Exposing for a Silhouette

Exposing to achieve a silhouette can be tricky. In-camera meters seek to achieve an average “mid-tone grey” exposure across the frame. When you have strong contrast of dark and light, as in the case of a silhouette, the camera will often choose settings that overexpose – making the background too light and capturing detail in the silhouetted object you may not want.

Since you want the contrast of black silhouette (with no detail) on light background (with most of the detail), you will want to underexpose relative to the camera’s meter reading. Depending on your lighting situation, you may need to underexpose 1 to 2 stops. If you manually choose your settings, this is straightforward. If you use the automated settings on your camera, there are a couple of ways to underexpose:

  • Use Auto-Exposure (*AE) Lock. With this feature, you aim your camera so that the background fills the viewfinder, lock the exposure, then recompose your image with the silhouette where you want it. When you press the shutter the camera focuses and takes the picture, but the exposure was set when you locked it. The exposure resets each time you take the picture.
  • Use Exposure Compensation (+/-Av). With this feature, you choose how much you want to underexpose your image, such as -2/3 or -1 stop. When you press the shutter button, the camera focuses and meters the exposure, then compensates the settings to underexpose as you instructed. This setting remains each time you take the picture, until you change it.

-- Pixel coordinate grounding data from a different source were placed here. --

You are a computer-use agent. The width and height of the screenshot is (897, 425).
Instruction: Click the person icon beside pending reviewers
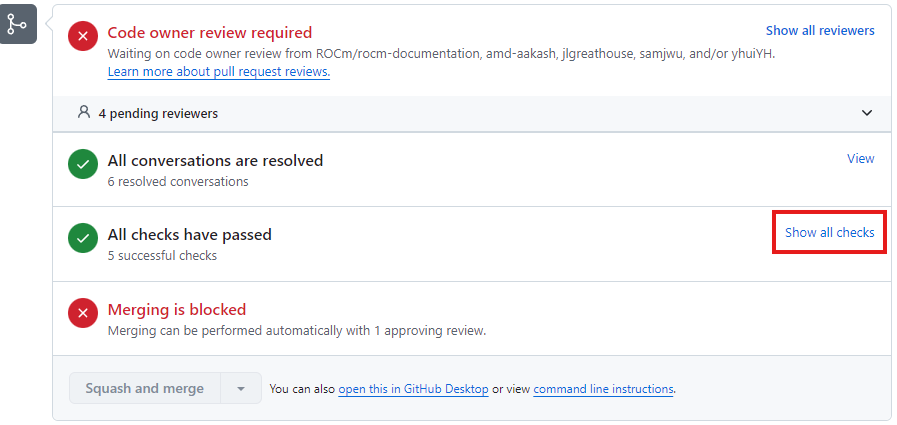pyautogui.click(x=84, y=113)
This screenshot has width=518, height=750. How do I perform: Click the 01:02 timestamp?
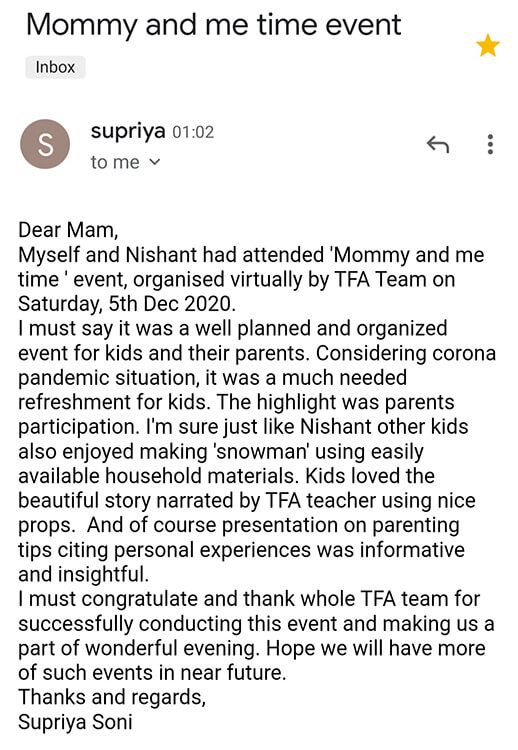coord(193,132)
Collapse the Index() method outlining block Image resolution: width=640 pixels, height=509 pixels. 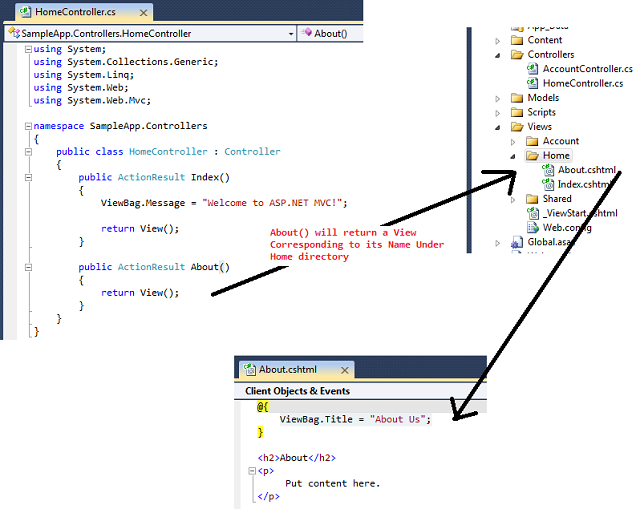pos(27,178)
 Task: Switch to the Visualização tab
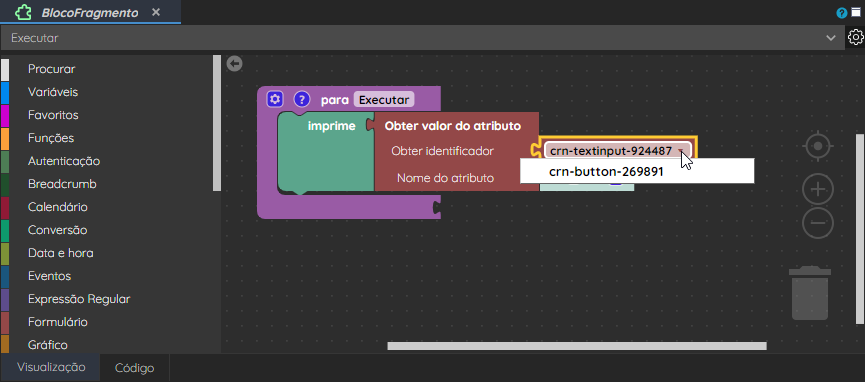click(51, 368)
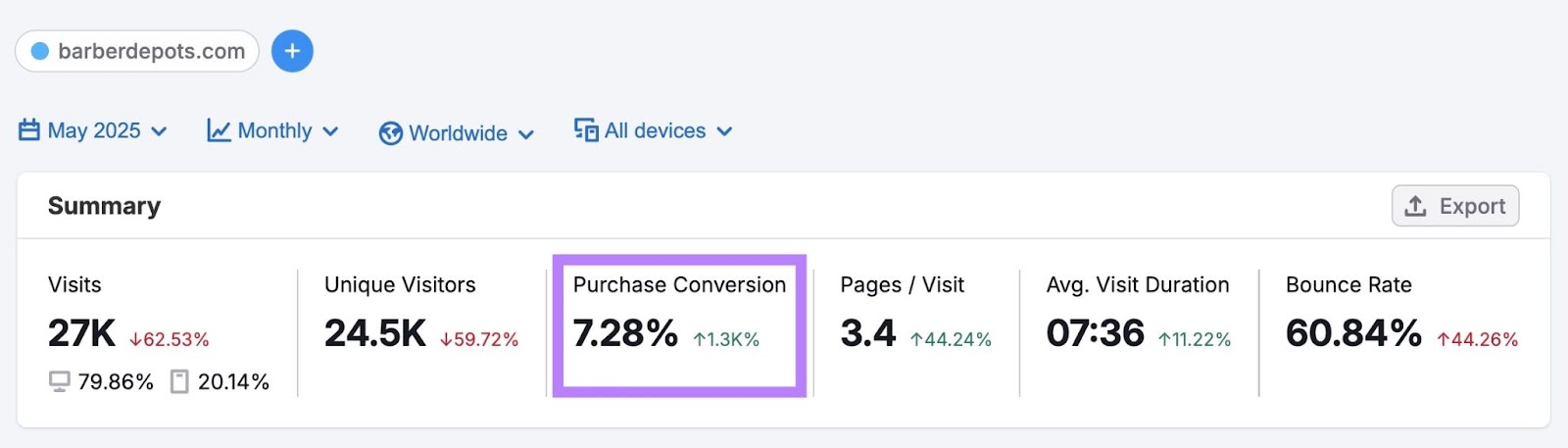This screenshot has height=448, width=1568.
Task: Click the Unique Visitors 24.5K value
Action: tap(375, 333)
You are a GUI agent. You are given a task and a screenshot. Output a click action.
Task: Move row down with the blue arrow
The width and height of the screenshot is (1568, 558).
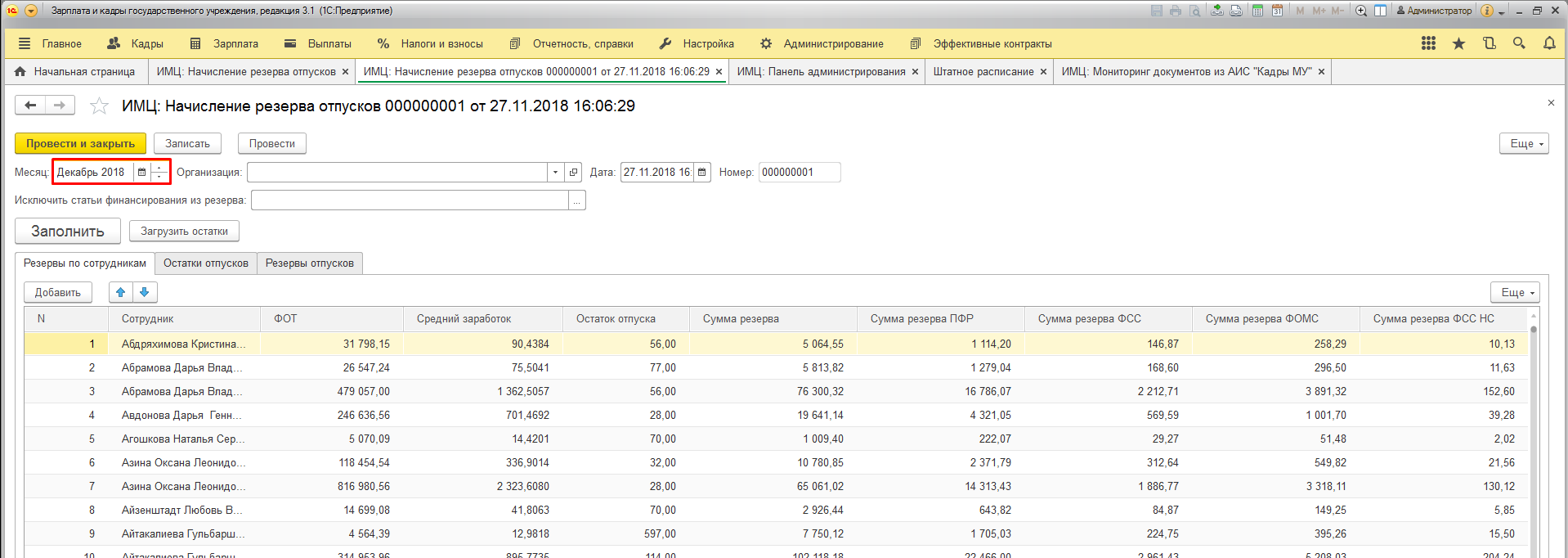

Revisit your camera manual to get the details on how to use these settings for your camera.

Capturing a stained-glass window, such as this gorgeous one found in Heidelberg, Germany, is the kind of situation where you will struggle if you rely on the camera’s automated settings. The camera’s attempt to get an average mid-tone grey across the frame would result in the window being completely “blown out,” or overexposed, with no detail. By underexposing relative to the camera’s meter, exposing for the windows only, you allow the dark areas to be black and you capture the detail of the windows.

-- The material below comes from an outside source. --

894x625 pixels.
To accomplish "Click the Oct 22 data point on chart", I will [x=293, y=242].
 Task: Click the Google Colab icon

You can also adjust your image in post-processing to increase the silhouette effect. If I still have detail in the dark areas, I will darken the shadows in order to increase the overall contrast. I may also lighten the background, but that can in turn begin to reveal detail in the silhouette you don’t want. It’s a give and take, so play around in your post-processing to see what you can do to create silhouettes. In the image below, taken in Salzburg, Austria, I exposed to achieve a silhouette in the towers against the sky, but still had some visible detail in the foreground next to the river. In post-processing, I increased my contrast by darkening the shadows, which created a more uniform black silhouette throughout the image.


Using Silhouettes

Silhouettes can be used as the subject of an image, as in the case of many of the examples already shared, or to set off other elements by their contrast. For example, in this image from the Amalfi Coast of Italy, the silhouette grounds the image and provides contrast for the interesting light in the sky and on the water.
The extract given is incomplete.